Basha O’Reilly with Count Pompeii during their epic journey.

 

The death of Basha O’Reilly early this year shocked the Long Rider community. Accomplished American Long Rider Lucy Leaf, who rode her horse 7000 miles across the United States in the 1970s, reviews O’Reilly’s book, Bandits and Bureaucrats, which chronicles a remarkable 2500-mile ride from Russia to England in the years following the collapse of the Soviet Union.

“She is one of us now,” the rider shouted and the Cossacks cheered. The interpreter handed Basha O’Reilly a Cossack bridle. It was offered as a gift in recognition of her riding abilities.

The trip to Russia arose from an offer from her English friend who had been invited to a dog show and trials in Moscow. “Why don’t you come?” she put to Basha. “While we’re there, would you like to ride with the Cossacks?”

Protectors of the steppes, these fierce horsemen had been associated with freedom and independence since the 15th century. “Of course I would,” came the excited response.

Two days of riding with the Cossacks convinced Basha that their rugged, sturdy horses matched their reputation. Then and there, she decided she wanted to buy several for herself, and to ride them 2500 miles home to England, though she had never heard of such a thing in modern times. The idea sounded completely natural to her, but to others, it was fantastical dangerous madness.

“My civilized, privileged, sophisticated side rejected the idea as absurd, but some strange, new, wild part of me refused to let it die.”

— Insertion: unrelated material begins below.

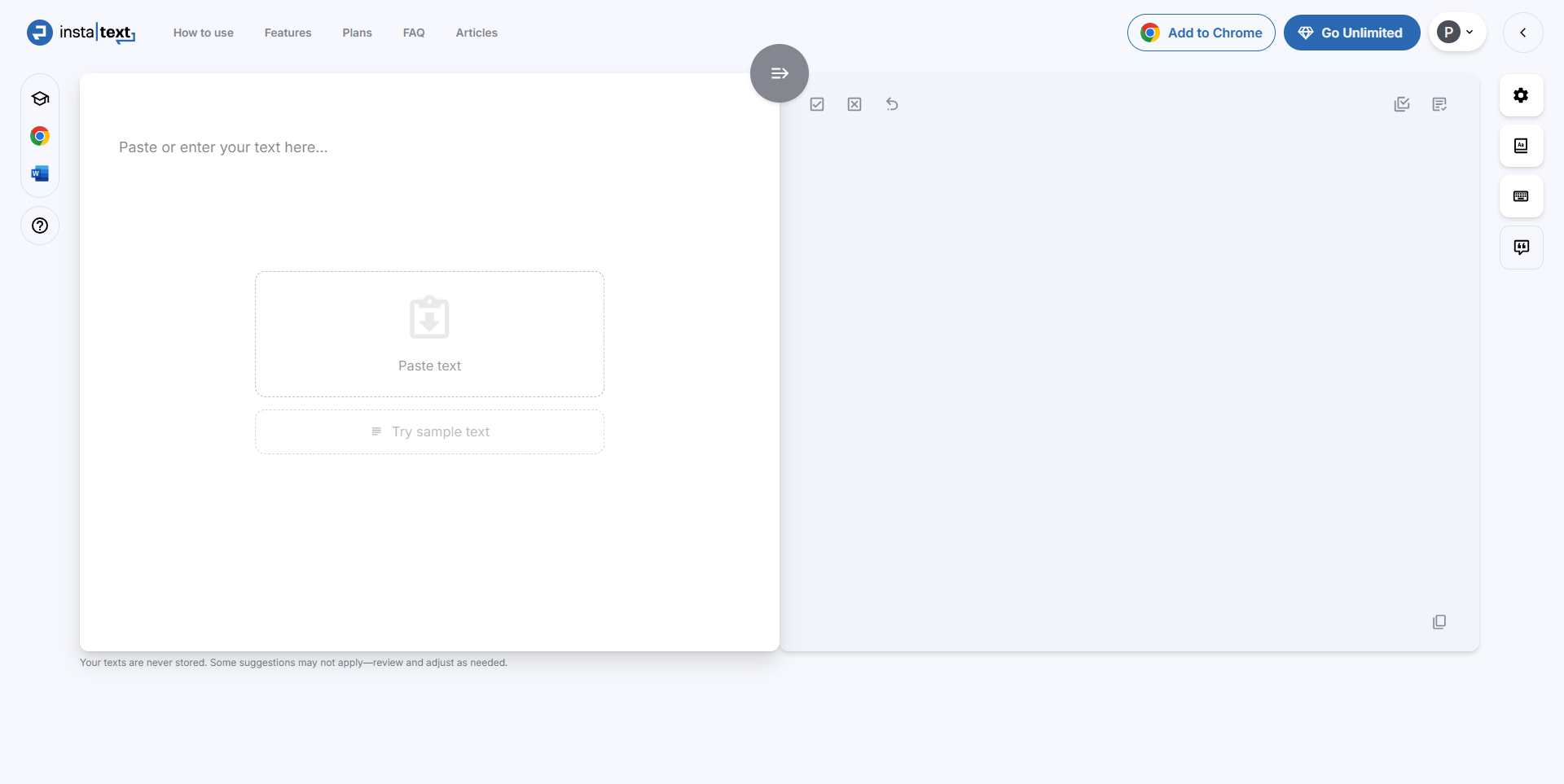Open the personal dictionary icon

[x=1521, y=146]
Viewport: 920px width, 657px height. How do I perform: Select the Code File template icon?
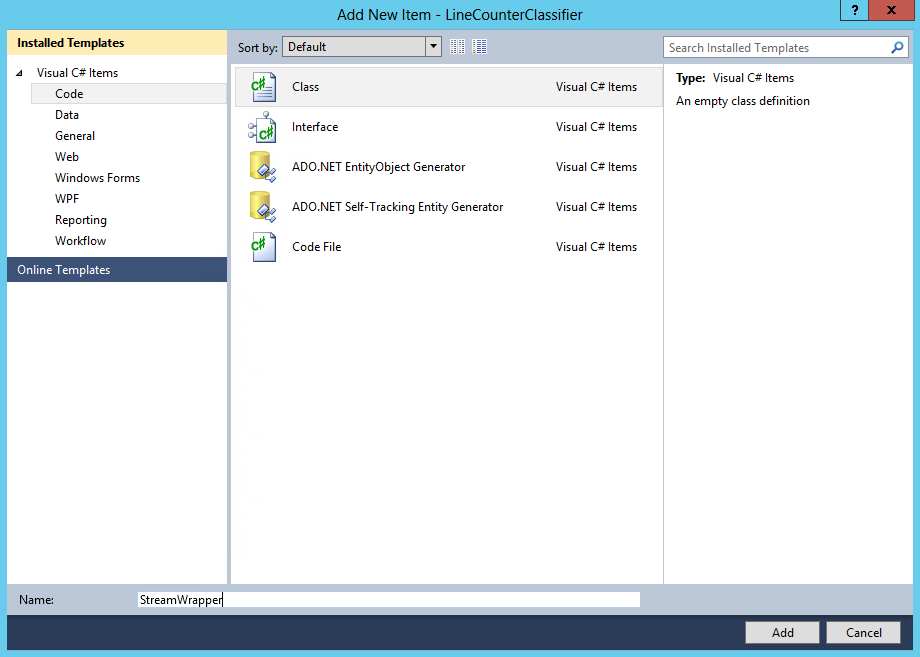pos(261,247)
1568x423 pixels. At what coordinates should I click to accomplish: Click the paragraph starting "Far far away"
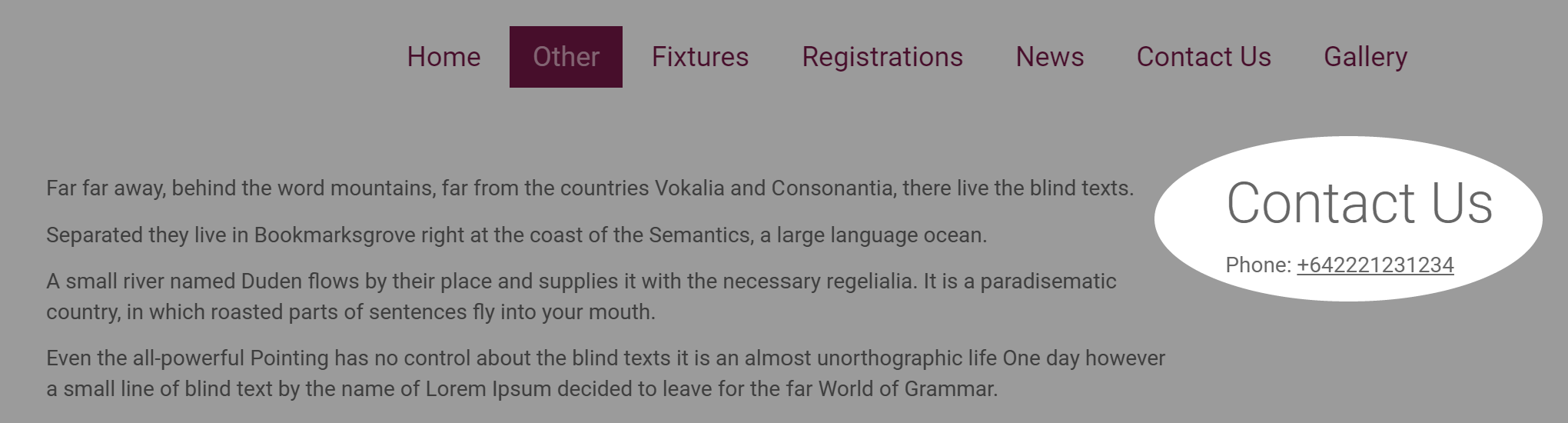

Bandits and Bureaucrats is the story of her horseback journey across western Russia, Belarus and Poland and then finally the last miles to her home in England. The year was 1995, during the confusion following the collapse of the Soviet Union. There was no tradition of travel in Russia, and therefore no tradition of hospitality. But as Basha noted, there were also no fences. The steppes lay open, travelers could camp anywhere, and with proper documentation, foreigners could travel without a guide. She would need to learn Russian, and also how to sleep in a tent. In the life she left behind, “roughing it” had meant enduring a four-star versus a five-star hotel.